(Brief):
Which lines run from the one containing "Viewport: 675px width, 564px height." to the end of the material below? Copy them exactly, pictures excluded.

[Records for the exercise Boundary: Start]

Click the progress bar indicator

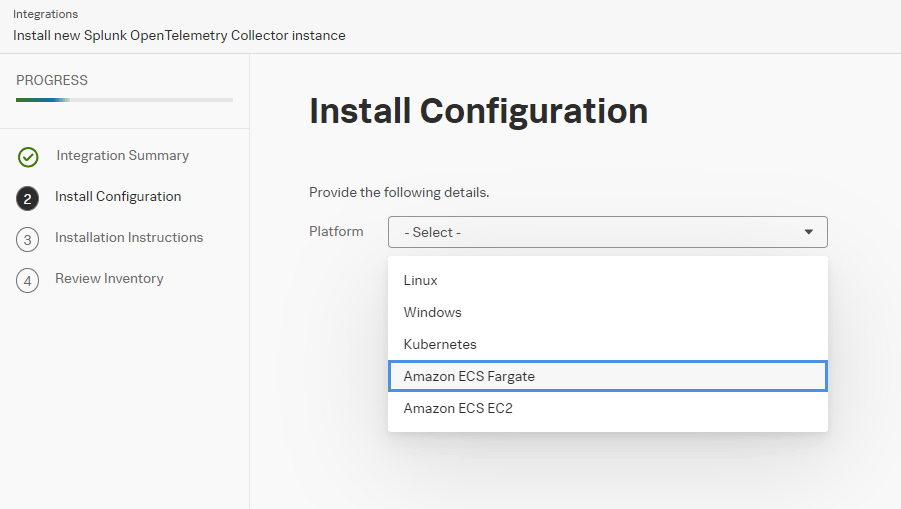(124, 100)
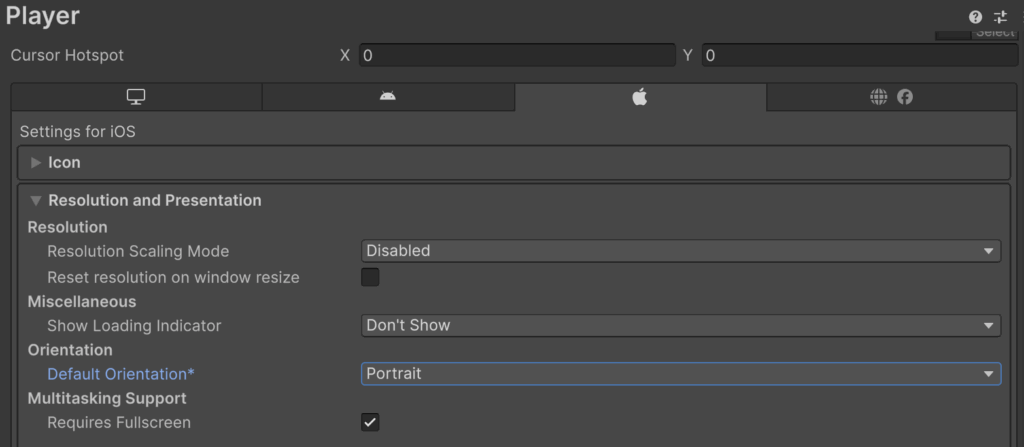
Task: Switch to the desktop monitor platform tab
Action: coord(136,97)
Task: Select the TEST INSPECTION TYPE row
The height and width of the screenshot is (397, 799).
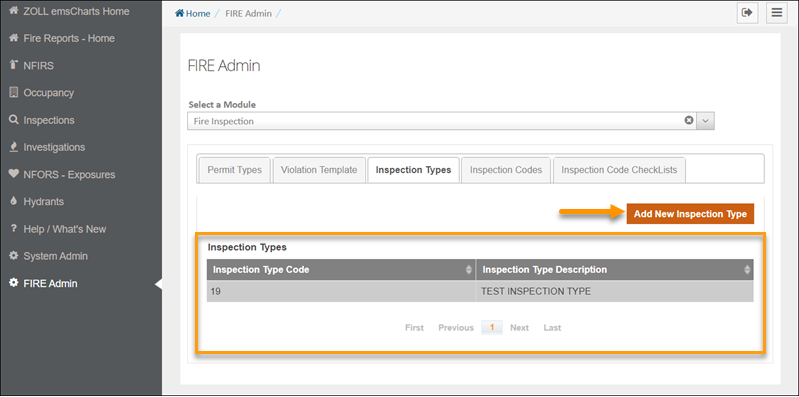Action: click(x=480, y=292)
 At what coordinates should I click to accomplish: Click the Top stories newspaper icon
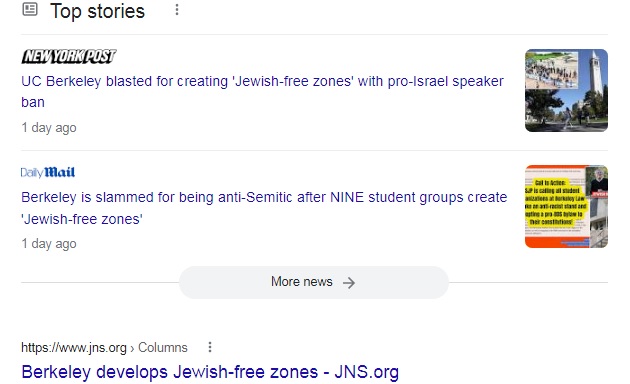click(30, 9)
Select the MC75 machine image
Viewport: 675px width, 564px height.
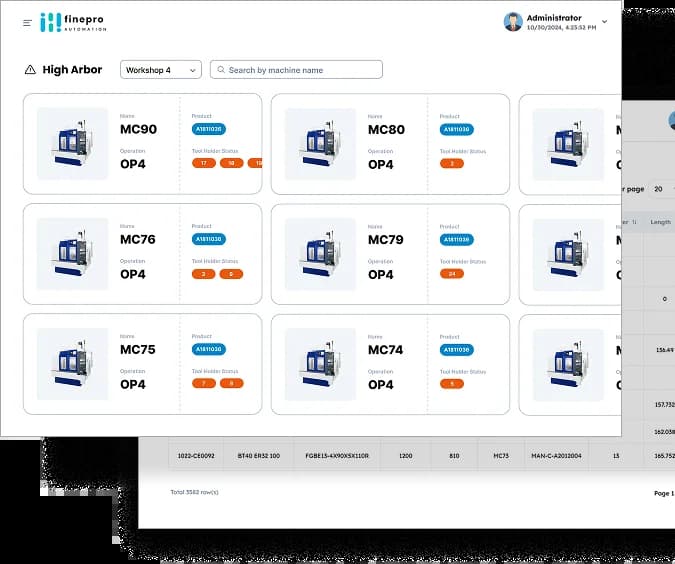(x=72, y=364)
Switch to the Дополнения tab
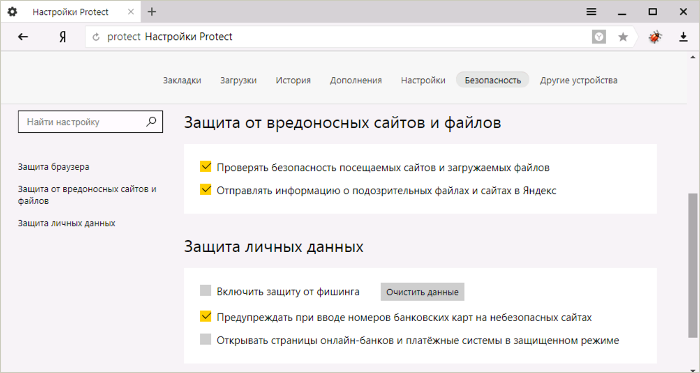The height and width of the screenshot is (373, 700). tap(356, 80)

[Records for the exercise Boundary: End]

(Exercise response):
Viewport: 675px width, 564px height.
(x=72, y=364)
Switch to the Дополнения tab
The height and width of the screenshot is (373, 700). tap(356, 80)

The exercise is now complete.